Récit et regard de thérapeute

Pourquoi elle ne part pas, même quand les enfants sont grands

Ce texte n'est pas un message codé adressé à un être en particulier. Il est né de mon histoire d'adolescente, de mon parcours de femme, et des nombreuses histoires que j'entends en consultation. Si vous vous reconnaissez dans ces lignes, prenez ce qui résonne pour vous, laissez le reste.

Quand j'étais adolescente, ma mère gardait une hache derrière la porte.

Ce n'était pas une décoration. Ce n'était pas un « au cas où » léger. C'était le niveau de peur qui régnait dans la maison.

Elle avait aussi un grave problème avec l'alcool. Et moi, dans ce climat, j'ai développé un asthme sévère. Mon poumon droit était atrophié aux trois quarts. Avec le recul, je comprends que mon corps disait déjà ce que personne n'osait nommer : ici, on ne respire pas.

Des années plus tard, je suis devenue thérapeute.

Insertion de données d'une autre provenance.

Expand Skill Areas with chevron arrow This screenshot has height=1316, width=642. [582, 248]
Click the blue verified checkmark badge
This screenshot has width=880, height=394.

Et ce que je vois, c'est que ces scènes ne disparaissent pas vraiment. Elles restent dans le système nerveux, dans la mémoire du corps, dans les attachements amoureux, et dans cette étrange familiarité que l'on peut ressentir face à des liens qui font souffrir.

« Mais pourquoi elle ne part pas ? »

C'est la question que l'on pose si souvent aux femmes sous emprise. Pourtant, les violences au sein du couple ne se résument pas aux coups. Elles peuvent prendre la forme du contrôle, des menaces, de la culpabilisation, de l'isolement ou d'une domination psychologique et financière. C'est ce que rappelle le site officiel Arrêtons les violences. Source : dispositif public d'information sur les violences faites aux femmes.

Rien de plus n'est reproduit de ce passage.